Fé é também compromisso

     A resposta de Deus, apenas apreensível num contexto e num background de fé, não é todavia, uma consolação fácil. Não se dá uma solução «actual», como poderia ser uma reacção que poderia configurar uma vingança ou uma desforra. Ora, embora sejamos tentados a isso, não podemos ignorar que, a partir dos dados da Bíblia, Deus quer salvar não só alguns, mas todos os homens. O que, naturalmente, pode implicar uma espera a longo prazo; e não no sentido da vingança, mas da redenção.

     Mas o que conta é estar firme e exclusivamente ancorado em Deus, acreditar no seu amor, não obstante toda a aparência de falhanço. Por outro lado, a fé ou confiança em Deus não implica o «descompromisso» do homem com a realidade quotidiana. Ou seja, a fé ou confiança em Deus não elimina a responsabilidade de trabalhar para modificar as situações de injustiça e sofrimento, de tudo fazer «como se tudo dependesse de nós».
 

Fé como adesão a alguém

     Há ainda muita gente que identifica a fé com um sistema ideológico, mesmo que se trate duma ideologia teológica, à qual se exige uma explicação do mundo (e sobretudo daquilo que não está bem no mundo, porque, quando as coisas vão bem, ninguém faz perguntas).

     Mas a fé não é isso. Não é uma adesão intelectual a uma série de verdades abstractas, mas a adesão incondicional a uma pessoa (e, no caso da fé cristã, é seguramente uma adesão incondicional, porque se trata duma adesão ao próprio Deus)...
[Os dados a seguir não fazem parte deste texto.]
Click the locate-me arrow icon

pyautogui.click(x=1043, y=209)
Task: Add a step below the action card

     Só após esta operação de adesão é possível obter respostas em relação aos vários problemas da vida, porque é só a partir desse momento que a vida é vista de maneira diferente. Não há dúvida que os problemas têm configuração diferente segundo a maneira diferente de olhar para eles. A certeza, pela fé, por exemplo, da existência duma outra dimensão, para além da dimensão terrestre, introduz uma perspectiva que de outro modo seria impossível. A fé, portanto, não é uma explicação teológica do mundo propriamente dita, mas - insisto neste ponto - um «instrumento» através do qual o mundo se «vê» e se concebe diferentemente.
 

Fé como libertação dos ídolos

     Nesse sentido, a fé é, digamos assim, um novo modo de conhecer, um modo diferente de ver e «ler» a realidade: no caso da fé cristã, precisamente a capacidade de «ver» através dos olhos de Cristo e, consequentemente, através dos olhos de Deus.
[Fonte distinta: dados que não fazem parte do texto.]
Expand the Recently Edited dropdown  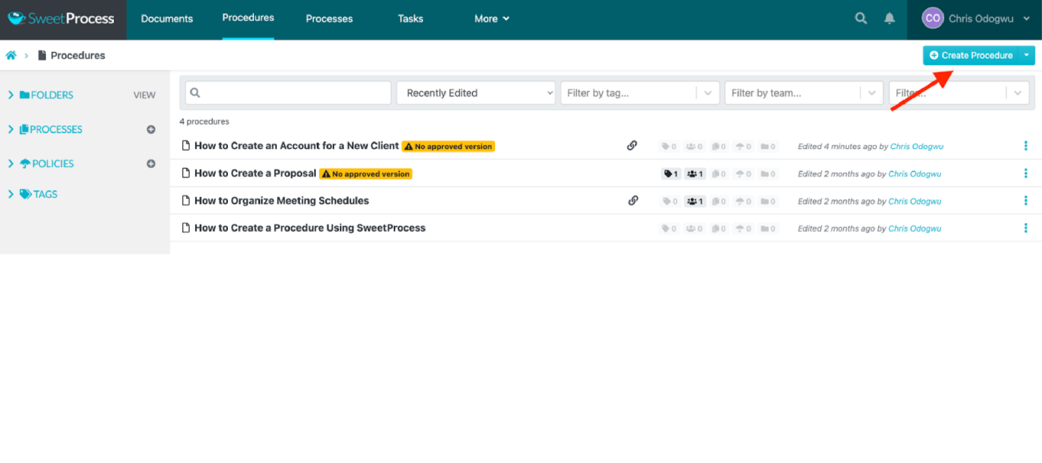coord(475,93)
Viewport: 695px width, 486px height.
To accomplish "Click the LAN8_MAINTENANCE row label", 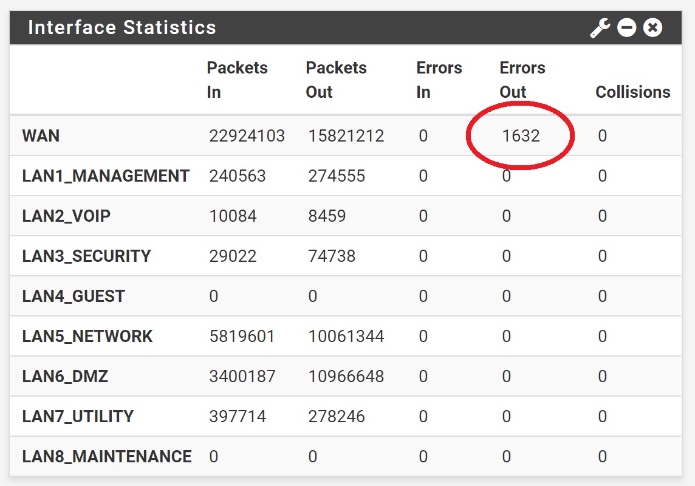I will click(x=107, y=457).
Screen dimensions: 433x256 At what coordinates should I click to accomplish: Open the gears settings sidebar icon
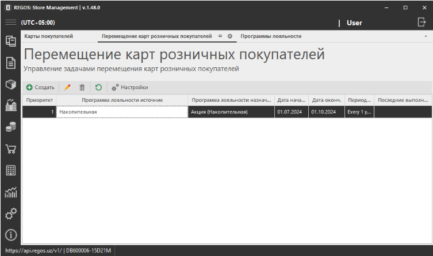click(10, 213)
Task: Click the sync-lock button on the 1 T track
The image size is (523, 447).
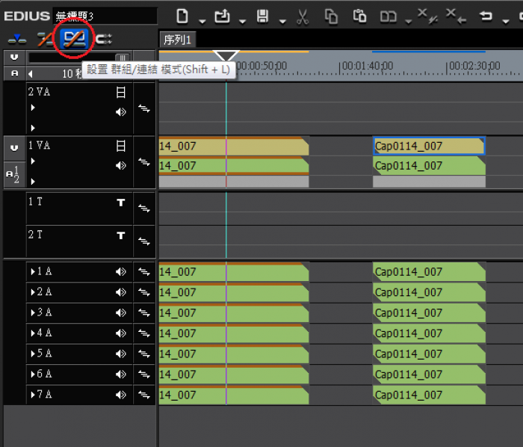Action: (143, 209)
     Nós cometemos, com frequência, o erro de «pedir contas» a Deus, como se Ele tivesse alguma obrigação de no-las dar! Partir do princípio de que tudo tem que ter explicação pela nossa inteligência é propor-nos como metro de conhecimento, é implicitamente querer pôr limites à infinita variedade de matizes que adornam a natureza das coisas, numa proporção que vai muito para além do que nós possamos imaginar.
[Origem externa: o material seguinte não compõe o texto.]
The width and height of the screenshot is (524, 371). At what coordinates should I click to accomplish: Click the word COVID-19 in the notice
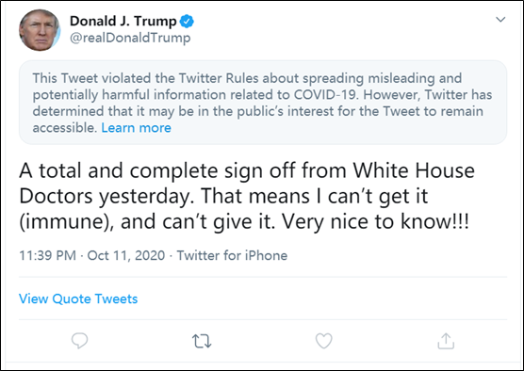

     Exigir explicações a Deus é pretender impor-lhe uma medida - que é, afinal, a nossa medida - para além da qual Ele não pode passar. Por outras palavras, é fazer «vagar» o trono da divindade para nos sentarmos nós nele... E esse foi sempre o maior pecado descrito pela Bíblia: a idolatria!
 

Fé como segredo de humanização

     Só através da fé podemos chegar a essa realidade inaudita que é o facto de o próprio Deus se interessar pelo homem, aceitar essa realidade, mesmo não a compreendendo. Ao mesmo tempo, é «compreender» que o homem será tanto mais homem quanto mais se assemelhar a Deus e que ele se assemelhará tanto mais a Deus quanto mais O aceitar como «dono» da sua vida e do seu destino.

     Isso implica dar toda a primazia a Deus e, consequentemente, significa relativizar tudo o resto, «desideologizando» e «desidolatrando» tudo, incluindo o próprio homem.